§ **YOUR INSTRUCTIONS**: Extract every line of the data below and reproduce each one verbatim, in its original order.

Some data:
- - - - - - -

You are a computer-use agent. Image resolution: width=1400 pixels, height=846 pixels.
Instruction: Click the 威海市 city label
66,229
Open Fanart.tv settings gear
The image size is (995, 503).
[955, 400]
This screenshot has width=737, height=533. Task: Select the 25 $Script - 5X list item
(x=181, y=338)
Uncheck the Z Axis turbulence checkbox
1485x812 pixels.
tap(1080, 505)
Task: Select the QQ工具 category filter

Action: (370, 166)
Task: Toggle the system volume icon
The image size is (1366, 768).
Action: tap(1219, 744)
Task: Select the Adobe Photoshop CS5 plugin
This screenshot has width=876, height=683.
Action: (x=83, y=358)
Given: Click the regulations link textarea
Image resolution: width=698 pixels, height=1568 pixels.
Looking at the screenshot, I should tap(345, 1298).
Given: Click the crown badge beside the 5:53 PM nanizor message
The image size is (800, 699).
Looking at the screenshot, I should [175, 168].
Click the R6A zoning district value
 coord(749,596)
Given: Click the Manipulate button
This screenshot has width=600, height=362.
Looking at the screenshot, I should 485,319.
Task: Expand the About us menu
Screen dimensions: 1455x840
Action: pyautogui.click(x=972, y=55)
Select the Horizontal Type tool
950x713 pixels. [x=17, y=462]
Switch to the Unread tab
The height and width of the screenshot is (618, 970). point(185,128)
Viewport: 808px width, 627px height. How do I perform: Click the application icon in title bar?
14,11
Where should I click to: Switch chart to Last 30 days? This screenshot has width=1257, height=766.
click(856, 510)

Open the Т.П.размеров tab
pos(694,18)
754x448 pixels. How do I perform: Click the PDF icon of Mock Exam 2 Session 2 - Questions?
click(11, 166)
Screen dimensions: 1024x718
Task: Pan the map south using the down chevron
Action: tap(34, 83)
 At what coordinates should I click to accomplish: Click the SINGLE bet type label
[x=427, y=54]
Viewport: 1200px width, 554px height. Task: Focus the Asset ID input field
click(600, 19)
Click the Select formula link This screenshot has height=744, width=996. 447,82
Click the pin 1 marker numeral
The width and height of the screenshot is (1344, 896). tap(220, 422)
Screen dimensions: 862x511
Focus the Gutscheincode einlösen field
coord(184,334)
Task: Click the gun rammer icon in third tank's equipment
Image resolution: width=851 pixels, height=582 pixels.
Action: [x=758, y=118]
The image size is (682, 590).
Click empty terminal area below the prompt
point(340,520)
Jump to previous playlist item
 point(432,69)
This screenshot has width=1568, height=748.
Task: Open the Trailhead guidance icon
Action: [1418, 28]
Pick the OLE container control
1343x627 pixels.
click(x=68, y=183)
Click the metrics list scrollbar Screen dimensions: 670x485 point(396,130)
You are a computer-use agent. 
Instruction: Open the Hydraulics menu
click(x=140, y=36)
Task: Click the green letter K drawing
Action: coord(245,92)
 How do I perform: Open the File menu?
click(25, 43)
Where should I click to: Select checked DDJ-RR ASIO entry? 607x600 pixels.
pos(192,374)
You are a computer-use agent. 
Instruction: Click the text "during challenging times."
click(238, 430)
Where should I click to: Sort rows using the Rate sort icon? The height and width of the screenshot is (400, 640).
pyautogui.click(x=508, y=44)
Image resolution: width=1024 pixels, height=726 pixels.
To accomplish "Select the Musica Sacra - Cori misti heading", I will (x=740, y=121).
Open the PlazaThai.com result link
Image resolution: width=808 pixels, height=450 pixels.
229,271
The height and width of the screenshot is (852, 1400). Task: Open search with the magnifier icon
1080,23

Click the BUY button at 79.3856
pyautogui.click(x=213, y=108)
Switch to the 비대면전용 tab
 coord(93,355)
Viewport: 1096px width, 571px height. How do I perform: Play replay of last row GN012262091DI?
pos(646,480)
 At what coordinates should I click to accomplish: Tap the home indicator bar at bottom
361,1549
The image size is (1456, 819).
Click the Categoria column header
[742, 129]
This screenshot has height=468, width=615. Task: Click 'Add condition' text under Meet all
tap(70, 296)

- - - - - - -

§ **ANSWER TO THE EXERCISE**:
You are a computer-use agent. Image resolution: width=1400 pixels, height=846 pixels.
Instruction: Click the 威海市 city label
66,229
Open Fanart.tv settings gear
The image size is (995, 503).
[955, 400]
This screenshot has width=737, height=533. Task: Select the 25 $Script - 5X list item
(x=181, y=338)
Uncheck the Z Axis turbulence checkbox
1485x812 pixels.
tap(1080, 505)
Task: Select the QQ工具 category filter

Action: (370, 166)
Task: Toggle the system volume icon
The image size is (1366, 768).
Action: tap(1219, 744)
Task: Select the Adobe Photoshop CS5 plugin
This screenshot has width=876, height=683.
Action: (x=83, y=358)
Given: Click the regulations link textarea
Image resolution: width=698 pixels, height=1568 pixels.
Looking at the screenshot, I should tap(345, 1298).
Given: Click the crown badge beside the 5:53 PM nanizor message
The image size is (800, 699).
Looking at the screenshot, I should [175, 168].
Click the R6A zoning district value
 coord(749,596)
Given: Click the Manipulate button
This screenshot has width=600, height=362.
Looking at the screenshot, I should 485,319.
Task: Expand the About us menu
Screen dimensions: 1455x840
Action: pyautogui.click(x=972, y=55)
Select the Horizontal Type tool
950x713 pixels. [x=17, y=462]
Switch to the Unread tab
The height and width of the screenshot is (618, 970). point(185,128)
Viewport: 808px width, 627px height. How do I perform: Click the application icon in title bar?
14,11
Where should I click to: Switch chart to Last 30 days? This screenshot has width=1257, height=766.
click(856, 510)

Open the Т.П.размеров tab
pos(694,18)
754x448 pixels. How do I perform: Click the PDF icon of Mock Exam 2 Session 2 - Questions?
click(11, 166)
Screen dimensions: 1024x718
Task: Pan the map south using the down chevron
Action: tap(34, 83)
 At what coordinates should I click to accomplish: Click the SINGLE bet type label
[x=427, y=54]
Viewport: 1200px width, 554px height. Task: Focus the Asset ID input field
click(600, 19)
Click the Select formula link This screenshot has height=744, width=996. 447,82
Click the pin 1 marker numeral
The width and height of the screenshot is (1344, 896). tap(220, 422)
Screen dimensions: 862x511
Focus the Gutscheincode einlösen field
coord(184,334)
Task: Click the gun rammer icon in third tank's equipment
Image resolution: width=851 pixels, height=582 pixels.
Action: [x=758, y=118]
The image size is (682, 590).
Click empty terminal area below the prompt
point(340,520)
Jump to previous playlist item
 point(432,69)
This screenshot has width=1568, height=748.
Task: Open the Trailhead guidance icon
Action: [1418, 28]
Pick the OLE container control
1343x627 pixels.
click(x=68, y=183)
Click the metrics list scrollbar Screen dimensions: 670x485 point(396,130)
You are a computer-use agent. 
Instruction: Open the Hydraulics menu
click(x=140, y=36)
Task: Click the green letter K drawing
Action: coord(245,92)
 How do I perform: Open the File menu?
click(25, 43)
Where should I click to: Select checked DDJ-RR ASIO entry? 607x600 pixels.
pos(192,374)
You are a computer-use agent. 
Instruction: Click the text "during challenging times."
click(238, 430)
Where should I click to: Sort rows using the Rate sort icon? The height and width of the screenshot is (400, 640).
pyautogui.click(x=508, y=44)
Image resolution: width=1024 pixels, height=726 pixels.
To accomplish "Select the Musica Sacra - Cori misti heading", I will (x=740, y=121).
Open the PlazaThai.com result link
Image resolution: width=808 pixels, height=450 pixels.
229,271
The height and width of the screenshot is (852, 1400). Task: Open search with the magnifier icon
1080,23

Click the BUY button at 79.3856
pyautogui.click(x=213, y=108)
Switch to the 비대면전용 tab
 coord(93,355)
Viewport: 1096px width, 571px height. How do I perform: Play replay of last row GN012262091DI?
pos(646,480)
 At what coordinates should I click to accomplish: Tap the home indicator bar at bottom
361,1549
The image size is (1456, 819).
Click the Categoria column header
[742, 129]
This screenshot has height=468, width=615. Task: Click 'Add condition' text under Meet all
tap(70, 296)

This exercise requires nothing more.